Fillon’s remarks raise two interesting points. First, why shouldn’t all foreign countries be able to advocate for themselves — whether it’s the US, Iran, China, or Russia? That’s basically the role of diplomats — to act as public relations agents for their country. Besides, what else can one expect other countries to do when US policies impact the entire world? The implied notion that when friendly countries try to influence a nation’s policies or agenda it’s just business as usual, but when less friendly ones do, it’s “interference” that warrants hysteria, is childish and dangerous in that it can be selectively leveraged by political actors to the detriment of the nation. If all of the interference-related hysteria constantly tilts in the same direction, using fear as dissuasion — even though, in reality, all countries do it — it risks impeding on the diversity of a country’s interests. And putting all your eggs in a limited number of baskets ultimately makes a nation more vulnerable.

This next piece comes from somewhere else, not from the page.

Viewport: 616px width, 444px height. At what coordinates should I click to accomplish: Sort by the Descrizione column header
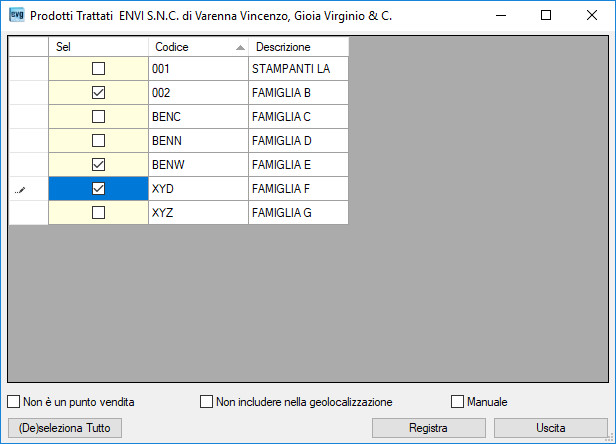pos(299,47)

Then there’s the issue of spying, which is quite separate from mere foreign advocacy — even though the former can be used to shape the latter. We’re talking here about the second-oldest profession, which apparently still shocks some people as much as the oldest one. If those who are still surprised by such things could come to terms with it, then they’d be much less susceptible to manipulation.

And how exactly does that manipulation play out? Washington can barely manage a shrug when it gets caught out stalking its closest allies, so all the pearl-clutching that sometimes occurs when they catch another country doing it is just to reinforce a specific desired narrative. Perhaps feeding these trolls by playing along serves special interests more than those of the average citizen.

The French parliamentary inquiry commission on foreign interference in French politics was spearheaded by Marine Le Pen’s National Rally party. The idea first emerged last October when the current chairman of the commission, National Rally parliamentarian Jean-Philippe Tanguy, who sits on permanent finance and budgetary commissions of the French National Assembly, got into a heated exchange with finance minister Bruno Le Maire, as he bashed the opposition to Macron’s fiscal agenda using Russian President Vladimir Putin. As though the French government needs foreign interference to mess up their spending when the French establishment is already doing a great job of that all on its own. Le Maire kept bringing up the “submission” of the National Rally party to Putin. So Tanguy said, look, it’s time for these guys to stop bringing up Russia and Putin to discredit the opposition and keep themselves in power, so let’s get to the bottom of this and settle the issue once and for all — and also see what other countries might be involved. Like how did Qatar, which owns the Paris Saint Germain football team, get so influential in football, Tanguy wondered.

Or how about how Europe ultimately lost its independence and became overly dependent on US energy at exorbitant prices, driving inflation and deindustrialization? Miss American Pie has moved right in and no one in Europe or Canada or any other Western allied nation seems to be batting an eye — unless it’s to flirt. Perhaps because she looks nothing like the stereotypical femme fatale.